When we want to determine the composition of a chemical mixture, say a beaker full of organic solvents, we do a variety of tests — not just one! (This in itself should be a good heads-up for designing comprehensive text-mining tool suites.) For example, we use NMR to identify the presence of various elements. We use mass spectroscopy to determine the presence of various “fragments” within the chemical compounds. And we use a huge RANGE of spectroscopic methods (e.g., gas chromotography, infrared, etc.) to identify characteristic base chemical units (e.g., benzene rings, methyl groups, etc.).
Taking this over to the text-mining area, this immediately suggests that a suite of algorithms is useful, especially at the front-end. Even the crudest of algorithms – e.g., simple string-matching – can alert us to certain entities, and this will further direct us to certain kinds of processes, or certain aspects of context that will modify the processes which we select.
But back to analytical chemistry.
Suppose that we do our analyses, and get a set of the various chemical “base units” that are present. We can even identify full compounds by matching spectral peak patterns.
Moreover, using some fancy software, we can approximate the relative fraction of each compound in the mixture.
At first glance, this would seem to be a linear optimization problem.
And to a very reasonable and realistic extent, it is.
The strongest nonlinear effects — the degree to which, say, one methyl group attached to a benzene ring affects the spectral signature of another attached group — are within a given compound. These are well-known, and they form part of the distinct “spectral signature” that allows us to characterize a compound uniquely.

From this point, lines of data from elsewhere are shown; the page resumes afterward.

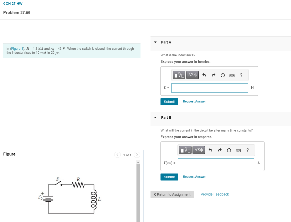This screenshot has width=291, height=222.
Task: Collapse the Part B section
Action: pyautogui.click(x=155, y=118)
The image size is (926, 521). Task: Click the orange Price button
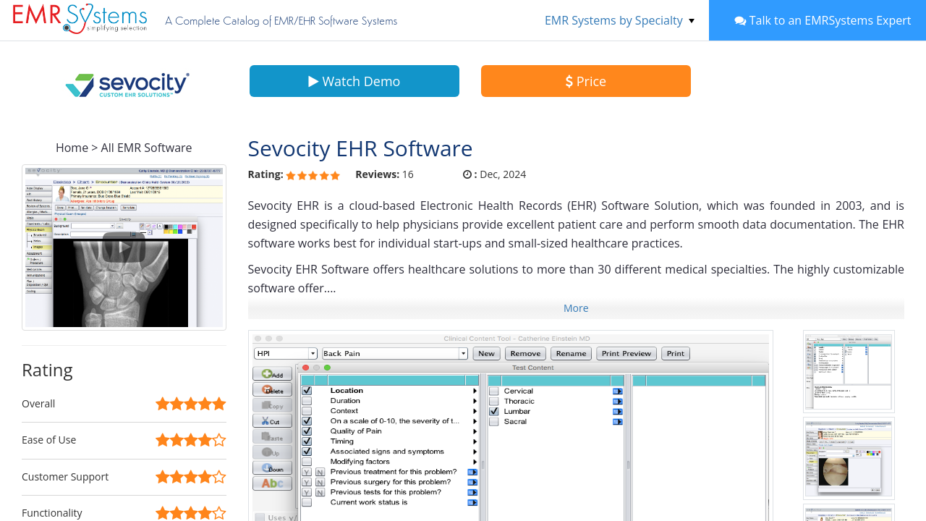[x=586, y=81]
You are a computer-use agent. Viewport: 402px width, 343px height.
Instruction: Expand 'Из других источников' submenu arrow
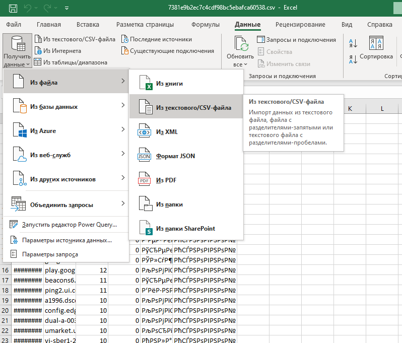point(122,178)
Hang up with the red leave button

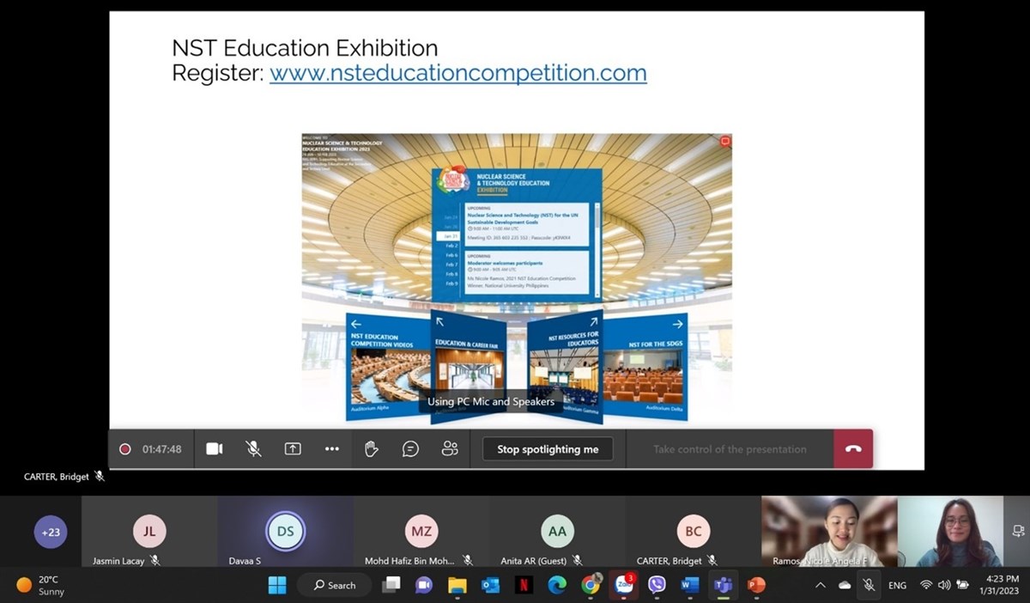tap(852, 449)
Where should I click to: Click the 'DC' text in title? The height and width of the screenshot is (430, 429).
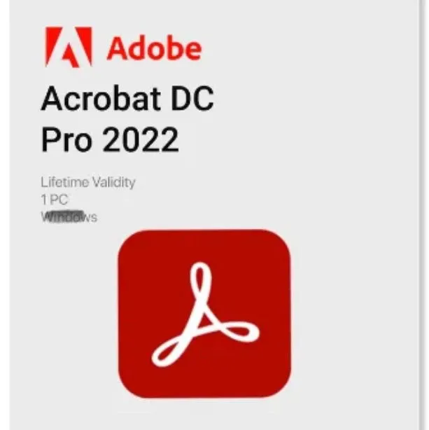click(192, 99)
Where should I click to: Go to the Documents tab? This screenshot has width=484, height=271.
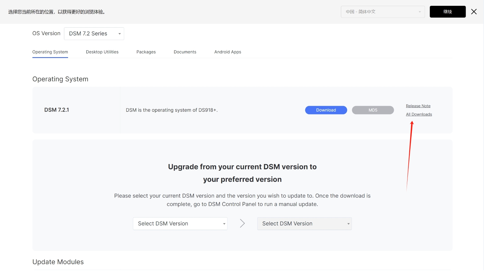[185, 52]
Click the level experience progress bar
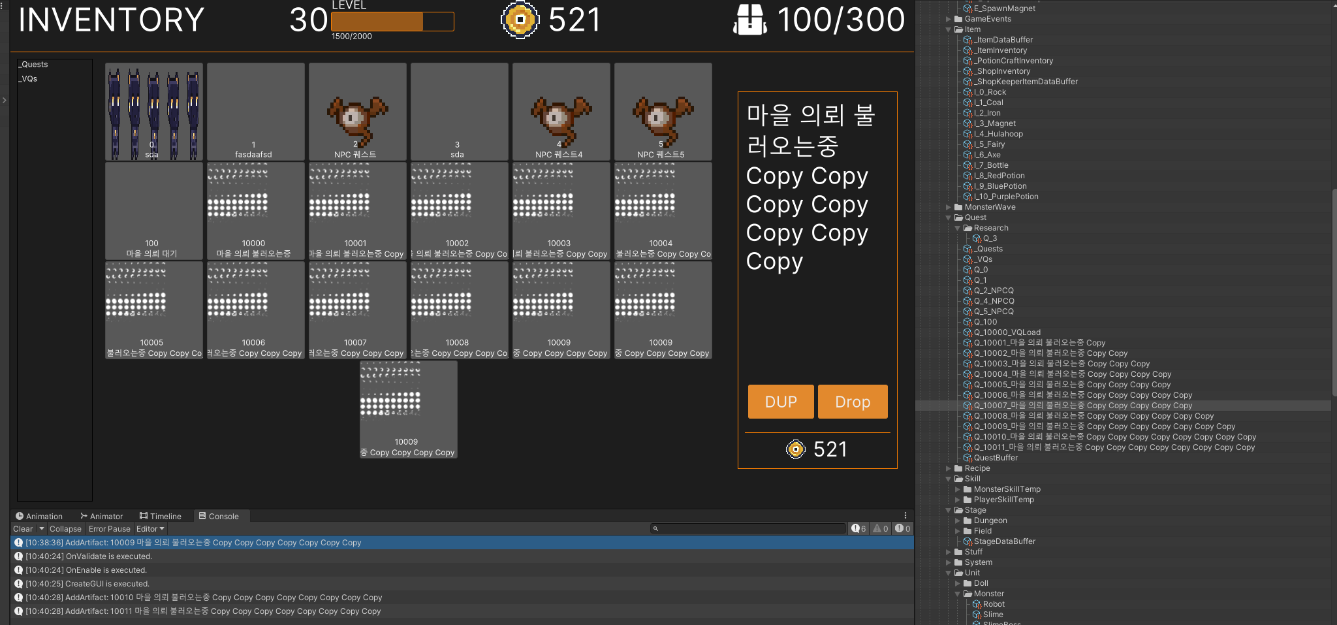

There will, however, be some degree to which the presence of one compound can affect the “signature” of another compound. This introduces a second-order, or nonlinear effect.
So back now to textual data mining.
We know that any document of interest will typically contain multiple concepts and entities. It stands to reason that when we classify the document, we should accept a range of match strengths against multiple concept classes. I am talking about concepts from MULTIPLE, very DISTINCT taxonomies / ontologies, as well as the “vertical spread” that we anticipate for matching levels of abstraction within a taxonomy.

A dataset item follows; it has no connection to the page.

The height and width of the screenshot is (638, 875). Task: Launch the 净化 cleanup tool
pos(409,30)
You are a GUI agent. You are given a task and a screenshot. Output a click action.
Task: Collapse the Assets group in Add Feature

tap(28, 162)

We need to think through our method for this matching.
We can do something very simplistic; e.g., find the “best match,” then reduce the feature vectors by the amount proportional to that match, then find the “next best,” etc.
We can do a linear optimization spread, which essentially is performing the above but using all the potential matches simultaneously.
And I’m certain that there are other methods, open to our ingenuity. (If you have good references; please send; I’ll attempt to read / review / cite, although with probably the same long time-delay that I’ve had in putting this review together.)
Where the real challenge comes now is not so much in defining the method, as in defining our test criteria.
If we are going to have a good method for matching a document across a set of concepts / entities, we need to have ground-truthed data that has an agreed-upon evaluation.
Yes, there are certain databases (e.g., TREK, etc.) that have multiple concepts, etc. However, as we approach this more rigorously, we need to look more closely at second-order effects as we set up our evaluation data.
I mentioned that second order effects could happen — but were not likely to be too severe — in chemical mixtures.
My suspicion is that some of these effects can be VERY severe in text data. That is because we are dealing with a many-to-many (word-to-concept) match situation which is not subject to the laws of nature, but to human preferences and predilictions in writing and reporting style.
Good quantification should be a starting point.
Again, if you know of good work in this area, please share.
I will say that — if memory serves me right — this was NOT an issue that I saw addressed in this book, lovely though each of the chapters are. Nor have I seen it much in the technical material that has crossed my path over the last few years.